### Work task
Among the entries below, copy every line that carries the word "value".

Records for this task Block Start

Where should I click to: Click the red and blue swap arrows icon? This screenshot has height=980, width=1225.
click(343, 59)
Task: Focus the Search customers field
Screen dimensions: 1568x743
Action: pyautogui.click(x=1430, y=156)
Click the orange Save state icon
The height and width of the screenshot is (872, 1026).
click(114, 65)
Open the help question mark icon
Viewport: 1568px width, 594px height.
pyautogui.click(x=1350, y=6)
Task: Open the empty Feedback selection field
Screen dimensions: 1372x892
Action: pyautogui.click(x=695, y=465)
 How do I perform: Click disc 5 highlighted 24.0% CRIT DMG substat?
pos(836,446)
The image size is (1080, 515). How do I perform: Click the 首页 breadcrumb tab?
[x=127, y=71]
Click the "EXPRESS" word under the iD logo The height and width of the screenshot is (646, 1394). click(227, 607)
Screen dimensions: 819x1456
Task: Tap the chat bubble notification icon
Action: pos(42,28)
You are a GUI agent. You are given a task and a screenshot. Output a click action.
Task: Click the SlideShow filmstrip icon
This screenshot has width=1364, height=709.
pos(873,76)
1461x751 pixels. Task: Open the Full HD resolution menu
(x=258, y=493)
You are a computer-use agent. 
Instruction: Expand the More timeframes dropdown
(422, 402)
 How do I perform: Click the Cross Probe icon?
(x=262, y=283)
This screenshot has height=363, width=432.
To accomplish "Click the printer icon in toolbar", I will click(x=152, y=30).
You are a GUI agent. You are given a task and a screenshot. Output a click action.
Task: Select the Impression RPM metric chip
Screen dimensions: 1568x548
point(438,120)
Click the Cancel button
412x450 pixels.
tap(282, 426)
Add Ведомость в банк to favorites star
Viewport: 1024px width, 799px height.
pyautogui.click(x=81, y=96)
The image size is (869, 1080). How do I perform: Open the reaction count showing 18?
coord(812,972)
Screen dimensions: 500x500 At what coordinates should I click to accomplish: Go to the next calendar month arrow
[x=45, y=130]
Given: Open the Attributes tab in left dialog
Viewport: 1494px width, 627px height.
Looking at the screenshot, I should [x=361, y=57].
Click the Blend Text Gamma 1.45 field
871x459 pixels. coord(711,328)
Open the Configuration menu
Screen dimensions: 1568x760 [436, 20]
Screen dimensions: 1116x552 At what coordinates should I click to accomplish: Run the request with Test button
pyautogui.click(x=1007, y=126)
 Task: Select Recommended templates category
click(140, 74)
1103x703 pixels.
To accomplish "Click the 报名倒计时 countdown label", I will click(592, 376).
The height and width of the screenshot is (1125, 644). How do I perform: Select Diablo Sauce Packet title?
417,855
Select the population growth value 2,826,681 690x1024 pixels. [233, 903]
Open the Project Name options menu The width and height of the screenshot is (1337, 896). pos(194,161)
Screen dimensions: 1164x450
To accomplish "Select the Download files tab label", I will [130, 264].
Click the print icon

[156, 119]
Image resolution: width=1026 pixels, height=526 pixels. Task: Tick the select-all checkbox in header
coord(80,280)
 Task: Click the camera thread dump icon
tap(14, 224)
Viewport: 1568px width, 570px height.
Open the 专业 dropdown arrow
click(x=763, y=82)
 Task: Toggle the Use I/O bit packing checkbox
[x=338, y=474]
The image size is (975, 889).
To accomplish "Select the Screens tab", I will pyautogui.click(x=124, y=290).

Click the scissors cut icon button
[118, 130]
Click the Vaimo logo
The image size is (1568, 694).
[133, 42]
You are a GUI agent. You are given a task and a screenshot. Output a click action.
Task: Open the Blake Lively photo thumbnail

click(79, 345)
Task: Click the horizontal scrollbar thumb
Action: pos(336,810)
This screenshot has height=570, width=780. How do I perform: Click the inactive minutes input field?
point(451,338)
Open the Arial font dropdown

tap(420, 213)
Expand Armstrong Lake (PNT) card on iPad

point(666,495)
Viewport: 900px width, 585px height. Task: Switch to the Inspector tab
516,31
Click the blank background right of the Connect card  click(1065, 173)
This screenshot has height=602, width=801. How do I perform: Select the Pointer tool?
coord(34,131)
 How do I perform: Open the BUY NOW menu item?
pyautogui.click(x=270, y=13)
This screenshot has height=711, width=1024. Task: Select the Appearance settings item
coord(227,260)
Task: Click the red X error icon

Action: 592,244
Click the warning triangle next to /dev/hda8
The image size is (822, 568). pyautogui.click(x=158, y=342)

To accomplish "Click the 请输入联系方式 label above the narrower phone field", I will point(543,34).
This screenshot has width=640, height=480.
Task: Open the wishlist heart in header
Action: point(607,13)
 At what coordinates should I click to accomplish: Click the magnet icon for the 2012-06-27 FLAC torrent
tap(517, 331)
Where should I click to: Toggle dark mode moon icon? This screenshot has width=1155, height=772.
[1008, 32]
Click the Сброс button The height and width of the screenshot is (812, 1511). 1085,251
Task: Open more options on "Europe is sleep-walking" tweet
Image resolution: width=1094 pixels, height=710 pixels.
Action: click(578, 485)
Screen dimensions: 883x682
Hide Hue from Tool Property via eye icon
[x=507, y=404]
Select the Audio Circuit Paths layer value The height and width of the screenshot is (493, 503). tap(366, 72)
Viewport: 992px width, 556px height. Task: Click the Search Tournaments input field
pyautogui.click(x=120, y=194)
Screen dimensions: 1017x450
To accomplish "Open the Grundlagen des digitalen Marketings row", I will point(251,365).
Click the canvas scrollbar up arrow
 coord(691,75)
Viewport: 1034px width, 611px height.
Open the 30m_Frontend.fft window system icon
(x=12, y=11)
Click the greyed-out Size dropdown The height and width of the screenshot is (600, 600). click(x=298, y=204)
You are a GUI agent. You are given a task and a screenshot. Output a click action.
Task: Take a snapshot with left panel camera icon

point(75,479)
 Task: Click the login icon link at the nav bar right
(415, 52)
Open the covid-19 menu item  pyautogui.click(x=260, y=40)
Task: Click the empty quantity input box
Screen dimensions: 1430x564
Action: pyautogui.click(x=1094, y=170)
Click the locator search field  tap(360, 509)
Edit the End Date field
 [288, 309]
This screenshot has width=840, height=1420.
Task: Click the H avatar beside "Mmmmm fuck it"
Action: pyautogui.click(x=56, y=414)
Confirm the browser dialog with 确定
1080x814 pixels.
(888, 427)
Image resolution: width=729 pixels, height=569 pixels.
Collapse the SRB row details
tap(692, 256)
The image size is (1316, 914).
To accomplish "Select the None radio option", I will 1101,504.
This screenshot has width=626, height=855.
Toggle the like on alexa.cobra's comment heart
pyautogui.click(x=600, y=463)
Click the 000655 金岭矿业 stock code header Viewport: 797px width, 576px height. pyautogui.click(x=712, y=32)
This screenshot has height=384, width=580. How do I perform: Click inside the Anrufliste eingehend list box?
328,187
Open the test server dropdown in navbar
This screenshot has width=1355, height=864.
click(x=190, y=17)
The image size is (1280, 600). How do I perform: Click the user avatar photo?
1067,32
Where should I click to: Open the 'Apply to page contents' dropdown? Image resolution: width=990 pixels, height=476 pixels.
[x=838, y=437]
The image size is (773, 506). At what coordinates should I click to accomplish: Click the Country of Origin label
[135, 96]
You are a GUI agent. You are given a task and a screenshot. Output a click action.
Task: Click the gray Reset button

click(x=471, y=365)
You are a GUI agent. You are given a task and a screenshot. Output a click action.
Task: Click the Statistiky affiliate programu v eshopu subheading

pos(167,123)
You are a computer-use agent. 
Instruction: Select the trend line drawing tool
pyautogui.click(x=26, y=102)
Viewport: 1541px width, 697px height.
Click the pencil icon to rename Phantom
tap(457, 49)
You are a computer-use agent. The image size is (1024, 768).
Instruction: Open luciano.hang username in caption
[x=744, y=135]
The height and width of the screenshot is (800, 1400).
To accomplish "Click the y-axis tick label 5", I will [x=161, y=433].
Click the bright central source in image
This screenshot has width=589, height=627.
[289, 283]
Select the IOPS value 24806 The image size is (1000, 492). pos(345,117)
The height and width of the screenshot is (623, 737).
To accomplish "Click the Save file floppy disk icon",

Records for this task Block End

### Solution for this task
Select the population growth value 2,826,681 690x1024 pixels. [233, 903]
Select the Audio Circuit Paths layer value The height and width of the screenshot is (493, 503). tap(366, 72)
Select the IOPS value 24806 The image size is (1000, 492). pos(345,117)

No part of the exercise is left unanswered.